── RECORDS FOR THIS EXERCISE ──

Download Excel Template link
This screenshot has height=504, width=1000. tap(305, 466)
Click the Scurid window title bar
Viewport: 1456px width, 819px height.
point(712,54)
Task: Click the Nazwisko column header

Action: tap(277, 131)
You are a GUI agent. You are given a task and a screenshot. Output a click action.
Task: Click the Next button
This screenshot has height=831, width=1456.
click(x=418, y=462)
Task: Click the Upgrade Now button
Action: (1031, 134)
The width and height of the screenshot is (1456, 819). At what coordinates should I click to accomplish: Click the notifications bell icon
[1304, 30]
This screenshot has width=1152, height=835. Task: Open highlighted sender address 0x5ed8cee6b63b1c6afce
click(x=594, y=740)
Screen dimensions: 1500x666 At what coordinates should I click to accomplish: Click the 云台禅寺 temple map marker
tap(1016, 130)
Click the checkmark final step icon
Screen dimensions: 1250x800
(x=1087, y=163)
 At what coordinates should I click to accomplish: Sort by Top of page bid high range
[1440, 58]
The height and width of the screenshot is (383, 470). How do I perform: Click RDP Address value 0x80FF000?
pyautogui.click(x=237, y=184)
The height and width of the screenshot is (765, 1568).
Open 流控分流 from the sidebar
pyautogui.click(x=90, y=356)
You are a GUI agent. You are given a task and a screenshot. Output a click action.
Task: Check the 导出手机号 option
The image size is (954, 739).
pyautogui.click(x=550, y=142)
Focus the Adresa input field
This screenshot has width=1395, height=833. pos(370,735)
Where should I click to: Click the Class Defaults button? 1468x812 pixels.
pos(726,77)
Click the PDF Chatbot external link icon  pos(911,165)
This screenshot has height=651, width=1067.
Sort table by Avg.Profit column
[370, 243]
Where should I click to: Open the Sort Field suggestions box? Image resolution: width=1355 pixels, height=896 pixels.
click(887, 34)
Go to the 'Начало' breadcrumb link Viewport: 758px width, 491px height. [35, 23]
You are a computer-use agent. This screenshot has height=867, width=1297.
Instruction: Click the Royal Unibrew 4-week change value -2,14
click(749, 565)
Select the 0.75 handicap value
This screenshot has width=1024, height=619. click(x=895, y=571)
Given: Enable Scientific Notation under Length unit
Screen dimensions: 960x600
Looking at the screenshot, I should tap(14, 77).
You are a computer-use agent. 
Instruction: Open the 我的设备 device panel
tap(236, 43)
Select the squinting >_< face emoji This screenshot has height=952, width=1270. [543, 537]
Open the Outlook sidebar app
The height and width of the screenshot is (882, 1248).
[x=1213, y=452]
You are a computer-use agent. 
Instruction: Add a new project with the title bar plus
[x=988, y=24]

───

--- STATED EXERCISE ---
Reproduce the records above, swapping every "Instruction" for "Goal" and leaving everything else unchanged.

--- WRITTEN REPLY ---
Download Excel Template link
This screenshot has height=504, width=1000. tap(305, 466)
Click the Scurid window title bar
Viewport: 1456px width, 819px height.
point(712,54)
Task: Click the Nazwisko column header

Action: tap(277, 131)
You are a GUI agent. You are given a task and a screenshot. Output a click action.
Task: Click the Next button
This screenshot has height=831, width=1456.
click(x=418, y=462)
Task: Click the Upgrade Now button
Action: (1031, 134)
The width and height of the screenshot is (1456, 819). At what coordinates should I click to accomplish: Click the notifications bell icon
[1304, 30]
This screenshot has width=1152, height=835. Task: Open highlighted sender address 0x5ed8cee6b63b1c6afce
click(x=594, y=740)
Screen dimensions: 1500x666 At what coordinates should I click to accomplish: Click the 云台禅寺 temple map marker
tap(1016, 130)
Click the checkmark final step icon
Screen dimensions: 1250x800
(x=1087, y=163)
 At what coordinates should I click to accomplish: Sort by Top of page bid high range
[1440, 58]
The height and width of the screenshot is (383, 470). How do I perform: Click RDP Address value 0x80FF000?
pyautogui.click(x=237, y=184)
The height and width of the screenshot is (765, 1568).
Open 流控分流 from the sidebar
pyautogui.click(x=90, y=356)
You are a GUI agent. You are given a task and a screenshot. Output a click action.
Task: Check the 导出手机号 option
The image size is (954, 739).
pyautogui.click(x=550, y=142)
Focus the Adresa input field
This screenshot has width=1395, height=833. pos(370,735)
Where should I click to: Click the Class Defaults button? 1468x812 pixels.
pos(726,77)
Click the PDF Chatbot external link icon  pos(911,165)
This screenshot has height=651, width=1067.
Sort table by Avg.Profit column
[370, 243]
Where should I click to: Open the Sort Field suggestions box? Image resolution: width=1355 pixels, height=896 pixels.
click(887, 34)
Go to the 'Начало' breadcrumb link Viewport: 758px width, 491px height. [35, 23]
You are a computer-use agent. This screenshot has height=867, width=1297.
Goal: Click the Royal Unibrew 4-week change value -2,14
click(749, 565)
Select the 0.75 handicap value
This screenshot has width=1024, height=619. click(x=895, y=571)
Given: Enable Scientific Notation under Length unit
Screen dimensions: 960x600
Looking at the screenshot, I should tap(14, 77).
You are a computer-use agent. 
Goal: Open the 我的设备 device panel
tap(236, 43)
Select the squinting >_< face emoji This screenshot has height=952, width=1270. [543, 537]
Open the Outlook sidebar app
The height and width of the screenshot is (882, 1248).
[x=1213, y=452]
You are a computer-use agent. 
Goal: Add a new project with the title bar plus
[x=988, y=24]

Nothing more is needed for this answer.